Please write out the data word for word, starting at the line containing "You are a GUI" and ending with the line containing "point(173,97)", including both of those lines. Leave the pictures out.
** Start of Excerpted records **
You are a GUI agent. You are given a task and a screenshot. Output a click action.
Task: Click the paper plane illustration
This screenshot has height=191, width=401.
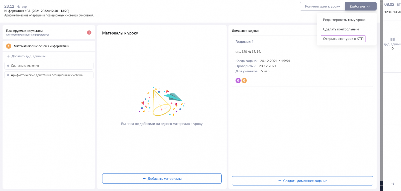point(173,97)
** End of Excerpted records **
** Start of Excerpted records **
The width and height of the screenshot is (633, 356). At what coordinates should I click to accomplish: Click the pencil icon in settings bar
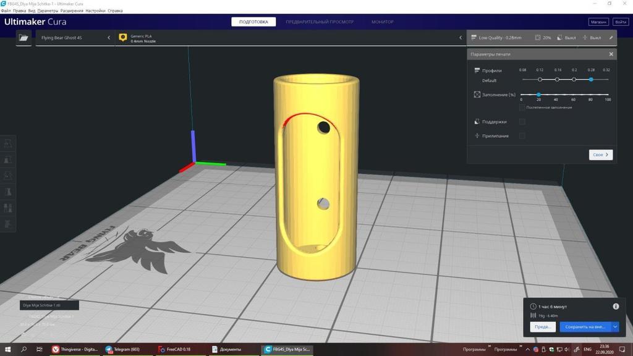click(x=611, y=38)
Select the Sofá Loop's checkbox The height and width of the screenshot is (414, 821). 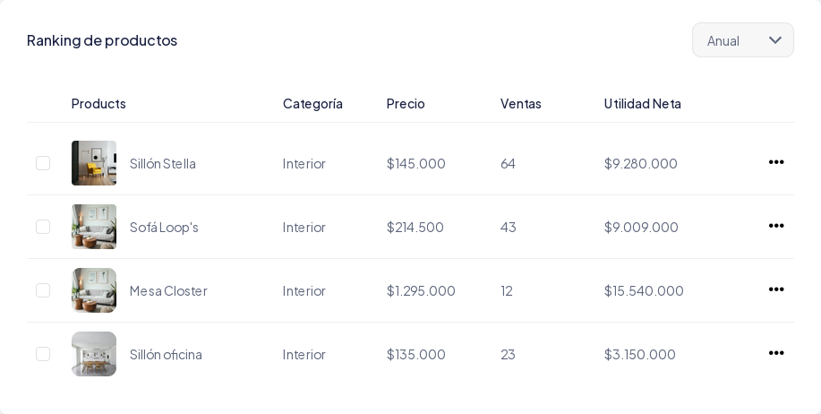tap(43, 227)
** End of Excerpted records **
** Start of Excerpted records **
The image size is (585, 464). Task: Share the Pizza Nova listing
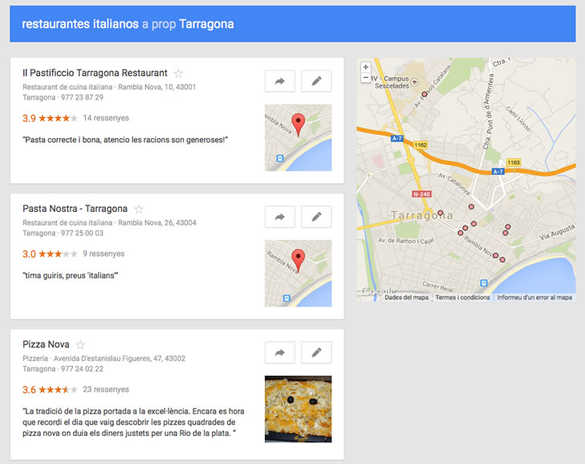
** End of Excerpted records **
= Result of the task =
You are a GUI agent. You are given a task and a screenshot. Output a click action.
Task: Click the paper plane illustration
This screenshot has height=191, width=401.
point(173,97)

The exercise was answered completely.